If you don't want them to collect for songs you have written then you explicitly need to opt-out for each song you write. You are allowed to collect royalties for songs you have opted out. You are not allowed to let another company collect the royalties for you as they are a protected monopoly.

Re:gema, a slave camp? (0)

Anonymous Coward | more than 2 years ago | (#38047120)

that does not change what they do, you might be a sucker or desperate to sign up for it, but their actions are the same. Also in historical times people did agree to their own slavery, when the other option is starving then it could look a good deal.

Re:gema, a slave camp? (0)

Anonymous Coward | more than 2 years ago | (#38047172)

making them work for nothing.

That's actually exactly what they are doing. Since the GEMA simply assumes they are responsible for all music, an artist who is not a member still has to bother with a lot of paperwork to keep them off his back.

Re:gema, a slave camp? (5, Funny)

aix tom (902140) | more than 2 years ago | (#38046784)

Well, for some "moderate" rebellion the band "Eure Mütter" ("Your Mothers") already has a song titled "Der Typ, der bei der GEMA die Titel eintippt, ist ein ganz blöder Penner" ("The guy who enters title data at the GEMA is a very stupid bum")

And the song is basically about how they made the song just that somebody at GEMA has to enter that every time it is played. (They even made it longer than 4 minutes, so that it has to be entered in BOLD) ;-P

YouTube Video [youtube.com]

Re:gema, a slave camp? (2)

Pf0tzenpfritz (1402005) | more than 2 years ago | (#38046908)

The really funny thing is that I personally know GEMAs database admin. He's a former band-mate of mine. (No joke.)

Privatisation of taxing (5, Informative)

Hentes (2461350) | more than 2 years ago | (#38046612)

This is really sick, and sadly the same here in Hungary. A specific rightsholder group is granted legal monopoly on all the music business, and there is no way for art to exist outside them. They also have the right to tax all storage media because "they would be used for piracy anyway".

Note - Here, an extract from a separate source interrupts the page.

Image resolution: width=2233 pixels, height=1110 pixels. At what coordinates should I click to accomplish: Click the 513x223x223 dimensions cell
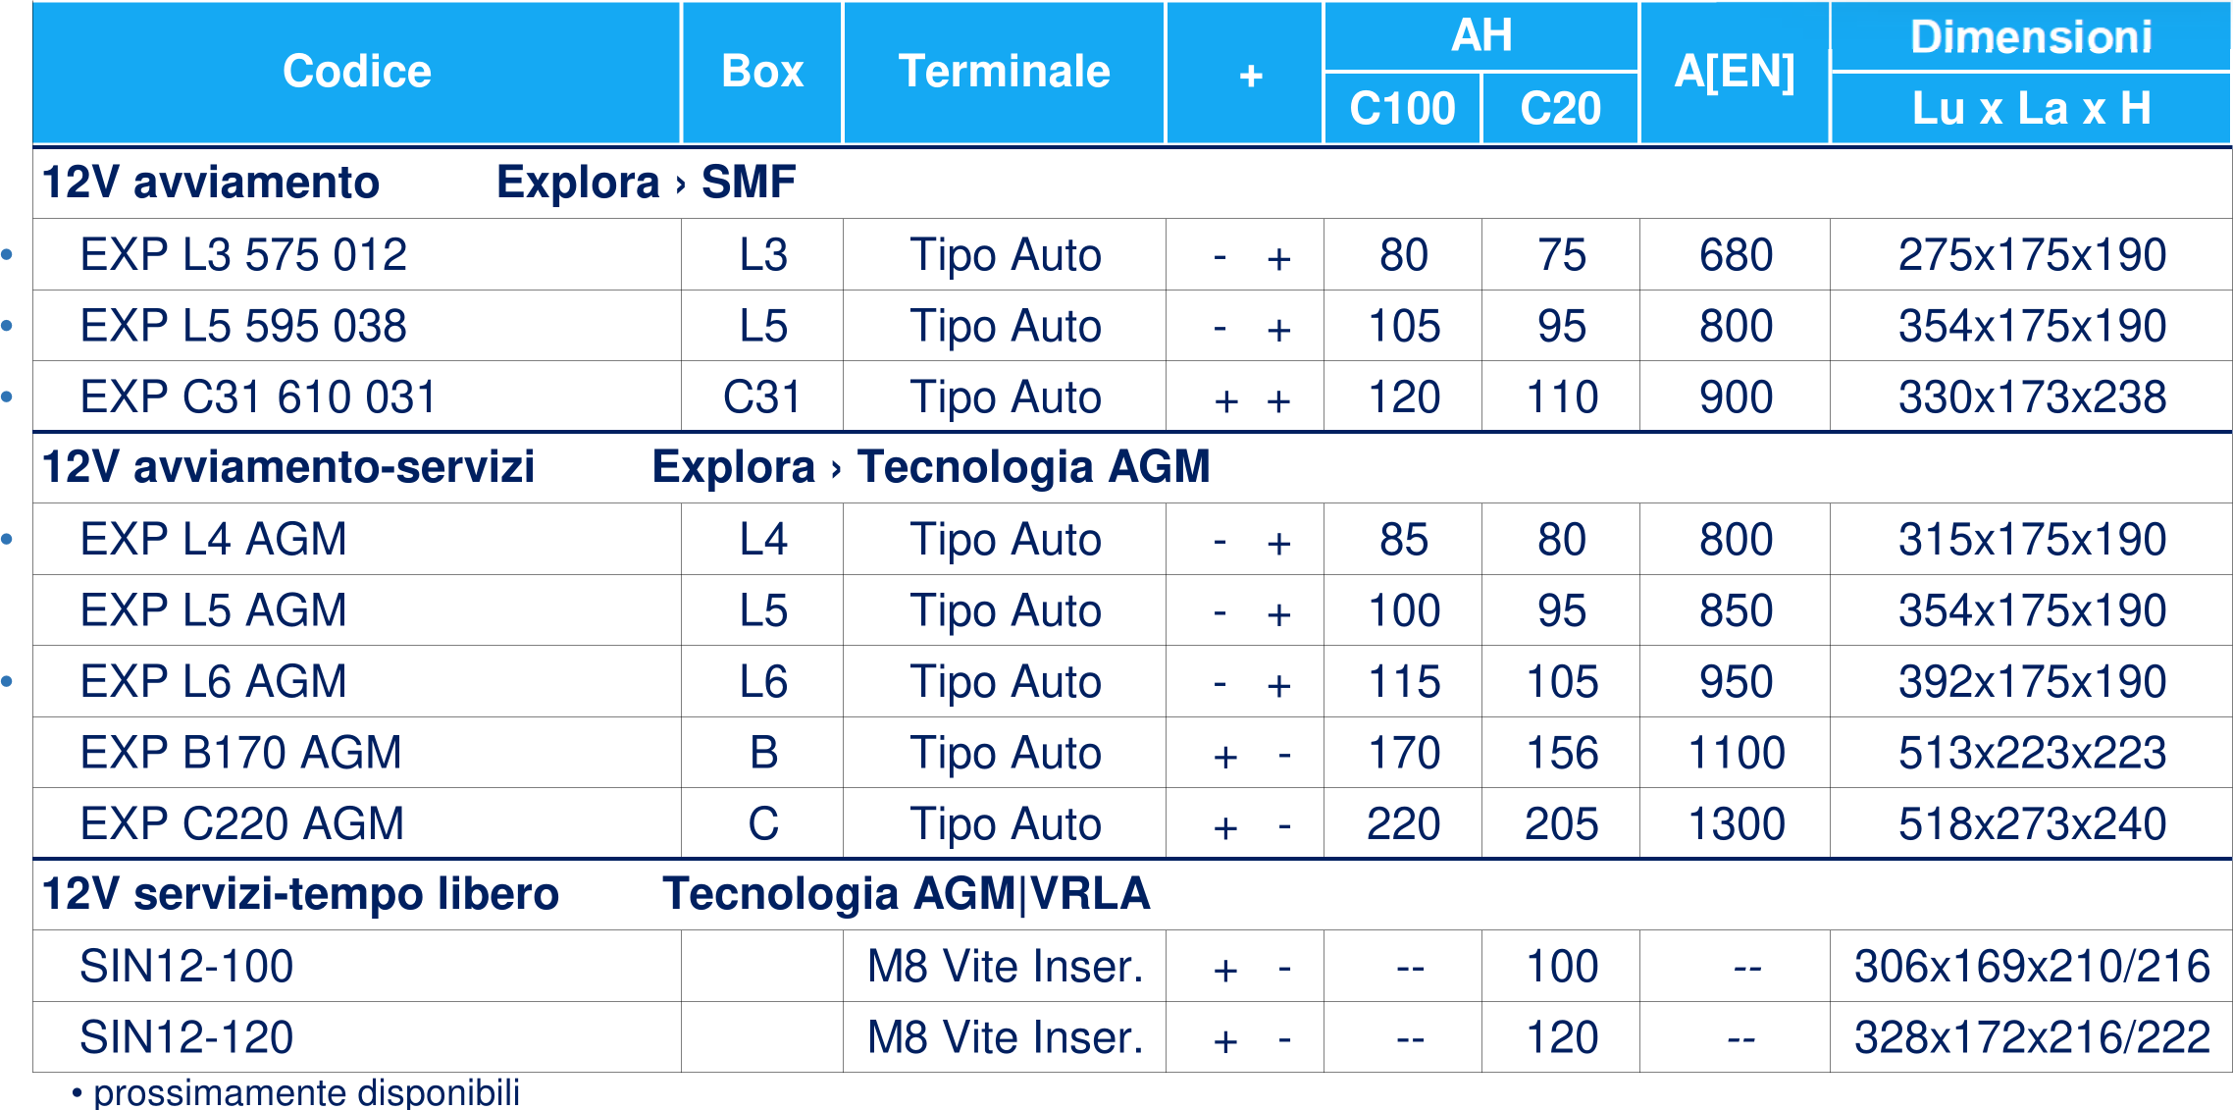pos(2031,753)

Re:Privatisation of taxing (5, Interesting)

Anonymous Coward | more than 2 years ago | (#38046628)

Same thing in Spain. Except that the group got recently busted for a major corruption and money laundering scheme, so we might get lucky and get to see its demise. Not that I'm holding my breath that whatever replaces it will be any better.

Re:Privatisation of taxing (1)

topologicalanomaly47 (1226068) | more than 2 years ago | (#38046764)

Same in my country (at least for copy machines, scanners, printers, writable cd's and dvd's I think) Just one question, since they collect "piracy tax" on storage media doesn't that mean that it's ok to pirate everything, since you've already been taxed in advance for exactly that?

Re:Privatisation of taxing (2)

Pieroxy (222434) | more than 2 years ago | (#38046928)

Just one question, since they collect "piracy tax" on storage media doesn't that mean that it's ok to pirate everything, since you've already been taxed in advance for exactly that?

No, it's just to collect more taxes (and no artists will ever see a coin out of it, make no mistake). You're still a thief if you copy even while paying the piracy tax.

Hell, I bet in a while you'll be called a pirate just for having bought a blank CD. After all, if you pay the "piracy tax" you must be a pirate, right?

Re:Privatisation of taxing (2)

lordholm (649770) | more than 2 years ago | (#38046974)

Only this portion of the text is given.